WHAT YOU SHOULD DO: In the data below, which lines contain "Given"? List them by copying each one.

[STUDY MATERIAL Boundary: Start]

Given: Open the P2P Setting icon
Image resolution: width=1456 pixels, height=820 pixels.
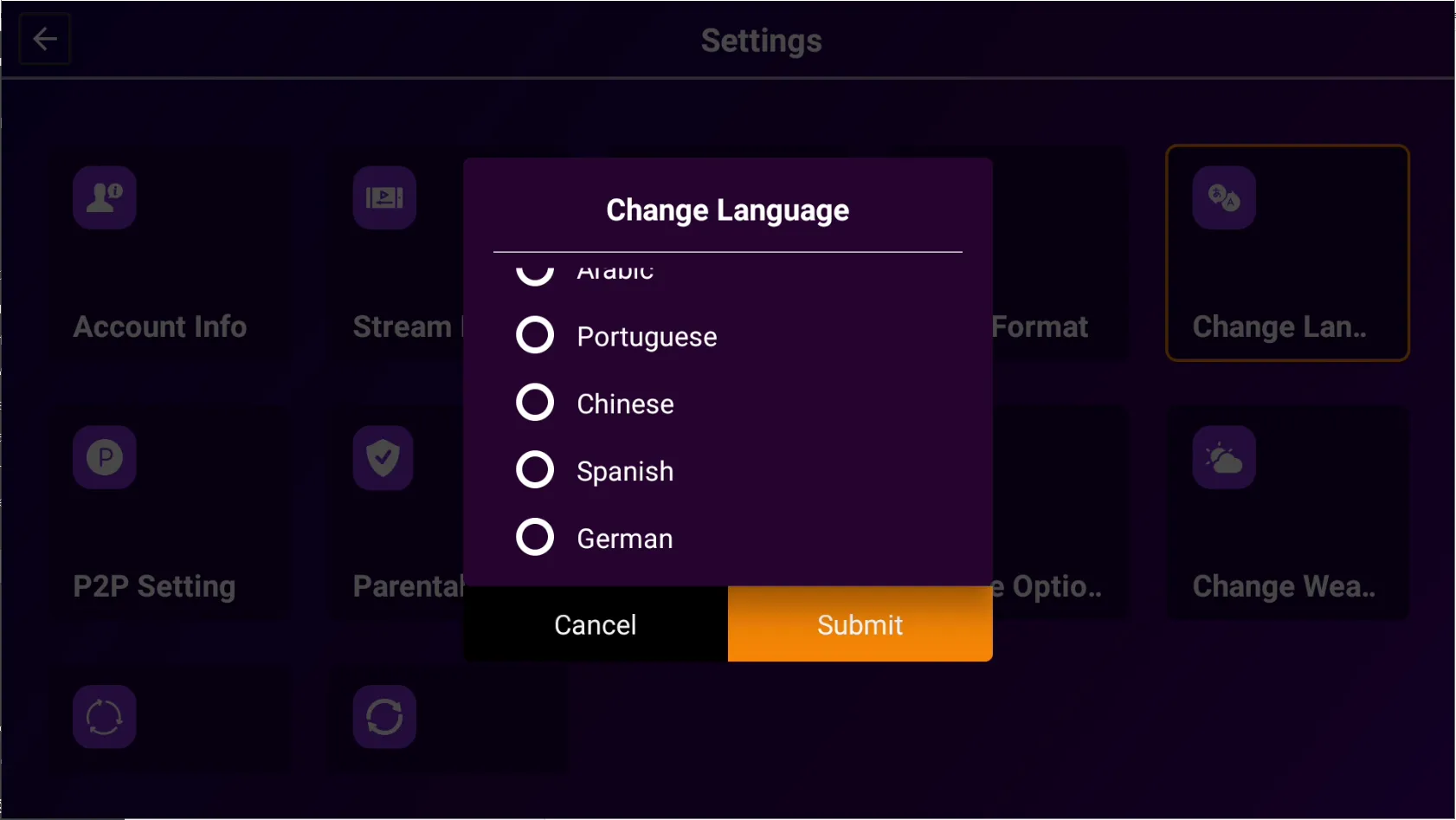Looking at the screenshot, I should 105,457.
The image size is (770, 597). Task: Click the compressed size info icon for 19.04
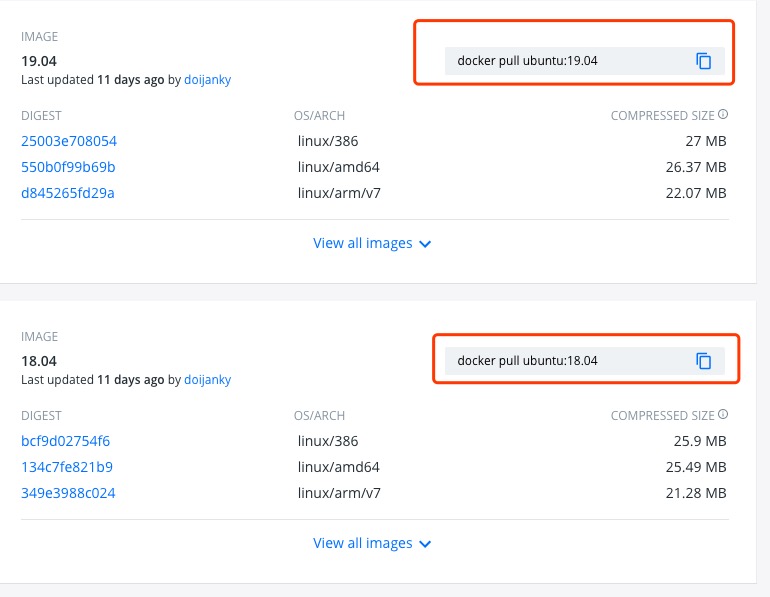point(723,115)
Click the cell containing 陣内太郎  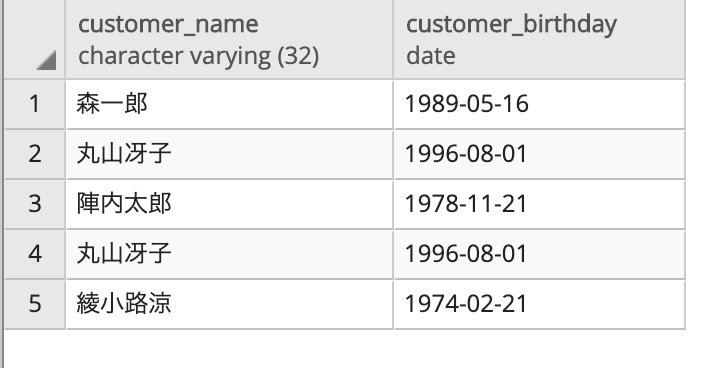point(229,204)
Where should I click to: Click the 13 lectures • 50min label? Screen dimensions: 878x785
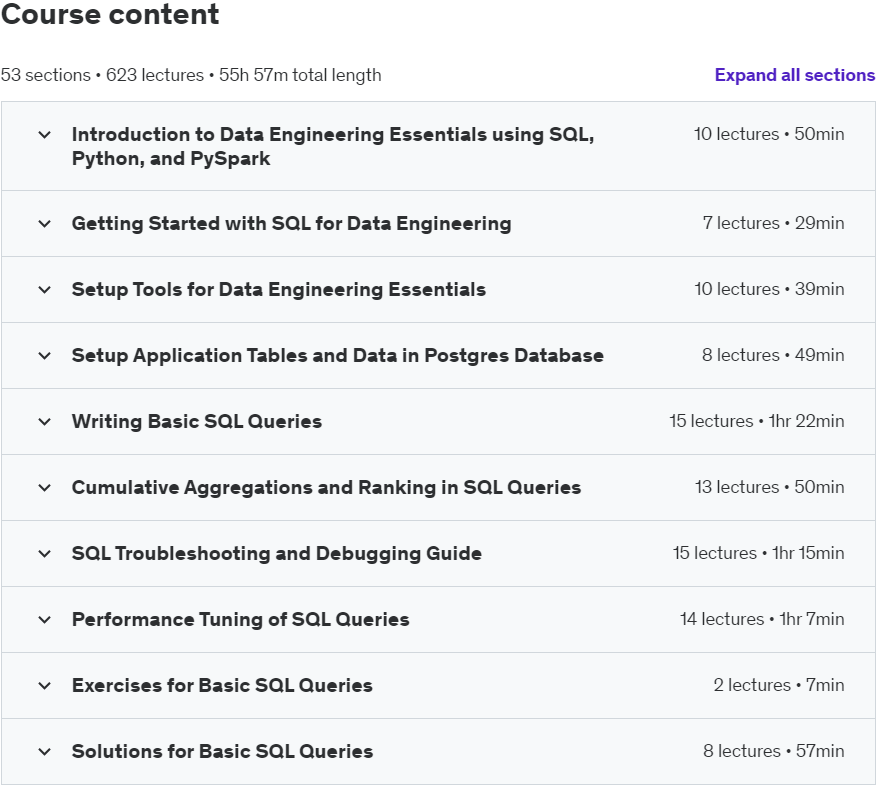click(769, 487)
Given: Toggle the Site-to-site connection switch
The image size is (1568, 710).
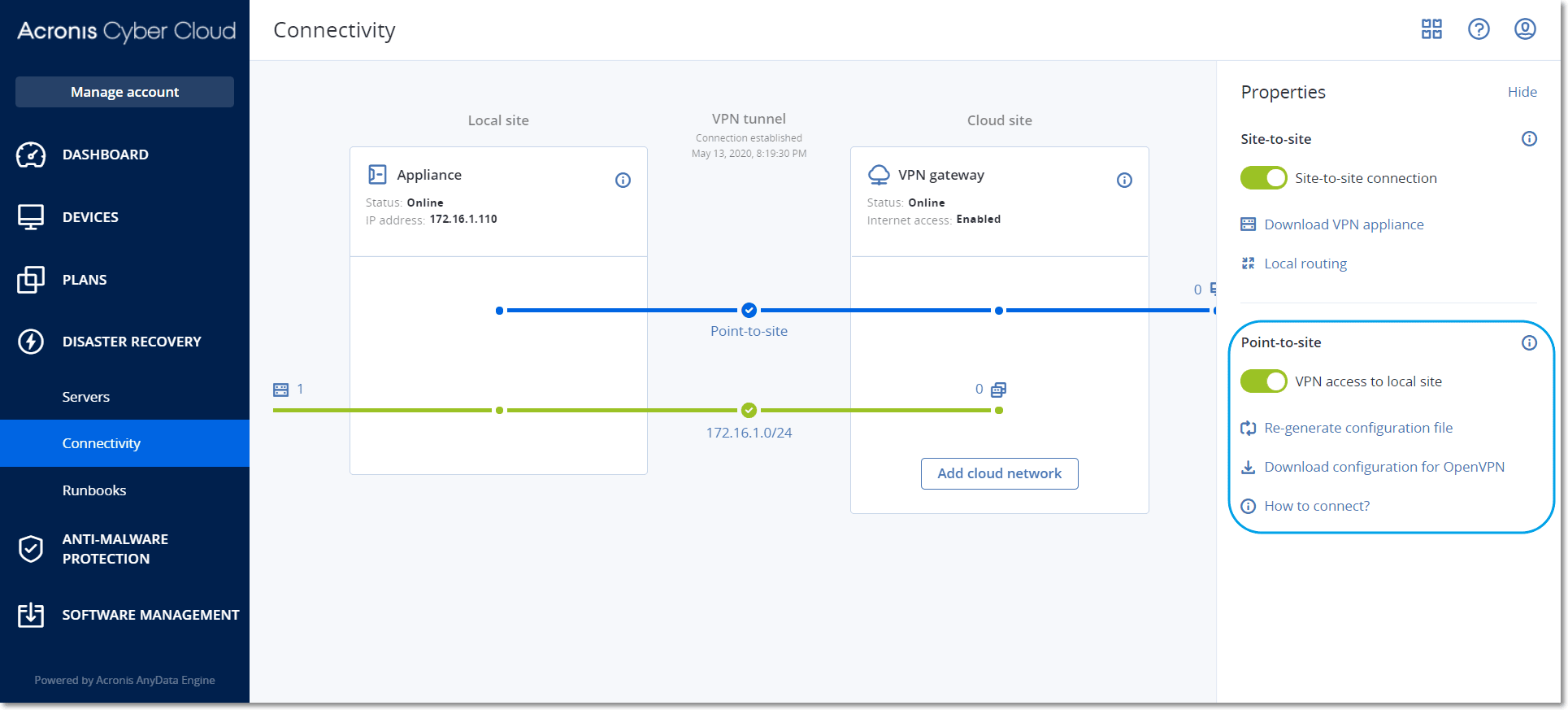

[STUDY MATERIAL Boundary: End]

WRITTEN SOLUTION:
Given: Open the P2P Setting icon
Given: Toggle the Site-to-site connection switch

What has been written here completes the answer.